**Instruction 1:** Copy the part of the passage on the manufacturing of time starting with "In philosophy, the" and going on through "in audio computation.".

**Source:**
## START
The Manufacturing of Time¶

In philosophy, the analysis of time by Kant distinguishes between two temporal entities, instant and duration, that are linked by three temporal modes or relationships: succession, simultaneity and permanence.

This analysis can be used to classify programming languages and computer music systems by their handling of instant and duration:

• Dealing with succession and simultaneity of instants leads to the event-triggered or event-driven view, where a processing activity is initiated as a consequence of the occurrence of a significant event. For instance, this is the underlying model of time in MIDI.

• Managing duration and permanence points to a time-triggered or time-driven view, where activities are initiated periodically at predetermined points in real-time and last. This is the usual approach in audio computation.
## END
**Working data:**
## START
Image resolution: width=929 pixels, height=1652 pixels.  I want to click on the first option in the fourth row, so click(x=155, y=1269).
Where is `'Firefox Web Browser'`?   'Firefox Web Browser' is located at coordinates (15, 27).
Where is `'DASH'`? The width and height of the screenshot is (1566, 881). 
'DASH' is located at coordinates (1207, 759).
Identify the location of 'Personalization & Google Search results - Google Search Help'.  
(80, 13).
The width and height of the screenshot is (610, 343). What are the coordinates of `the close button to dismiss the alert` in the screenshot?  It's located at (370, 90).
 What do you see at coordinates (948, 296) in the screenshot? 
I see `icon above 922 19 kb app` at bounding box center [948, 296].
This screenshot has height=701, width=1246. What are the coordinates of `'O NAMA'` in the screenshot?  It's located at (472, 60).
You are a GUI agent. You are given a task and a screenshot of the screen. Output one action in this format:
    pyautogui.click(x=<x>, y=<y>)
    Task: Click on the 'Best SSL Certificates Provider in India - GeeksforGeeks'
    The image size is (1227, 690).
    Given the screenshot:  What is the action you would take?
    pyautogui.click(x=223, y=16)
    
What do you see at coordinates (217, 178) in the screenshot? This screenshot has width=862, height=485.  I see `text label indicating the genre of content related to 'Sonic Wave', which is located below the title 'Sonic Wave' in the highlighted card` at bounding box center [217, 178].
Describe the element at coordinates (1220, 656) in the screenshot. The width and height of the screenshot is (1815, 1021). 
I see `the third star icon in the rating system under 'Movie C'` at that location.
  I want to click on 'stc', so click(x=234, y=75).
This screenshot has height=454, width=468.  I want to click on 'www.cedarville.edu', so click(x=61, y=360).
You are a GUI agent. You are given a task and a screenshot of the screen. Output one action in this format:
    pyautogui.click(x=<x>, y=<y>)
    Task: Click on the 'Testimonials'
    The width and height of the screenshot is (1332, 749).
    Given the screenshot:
## END
**Instruction 2:** Change "pixels" to "px" in the records, starting with the first line of the records and going on through the line with "coordinates (1207, 759).", and give back only those lines with everything else left as it is.

**Final result 1:**
In philosophy, the analysis of time by Kant distinguishes between two temporal entities, instant and duration, that are linked by three temporal modes or relationships: succession, simultaneity and permanence.

This analysis can be used to classify programming languages and computer music systems by their handling of instant and duration:

• Dealing with succession and simultaneity of instants leads to the event-triggered or event-driven view, where a processing activity is initiated as a consequence of the occurrence of a significant event. For instance, this is the underlying model of time in MIDI.

• Managing duration and permanence points to a time-triggered or time-driven view, where activities are initiated periodically at predetermined points in real-time and last. This is the usual approach in audio computation.

**Final result 2:**
Image resolution: width=929 px, height=1652 px.  I want to click on the first option in the fourth row, so click(x=155, y=1269).
Where is `'Firefox Web Browser'`?   'Firefox Web Browser' is located at coordinates (15, 27).
Where is `'DASH'`? The width and height of the screenshot is (1566, 881). 
'DASH' is located at coordinates (1207, 759).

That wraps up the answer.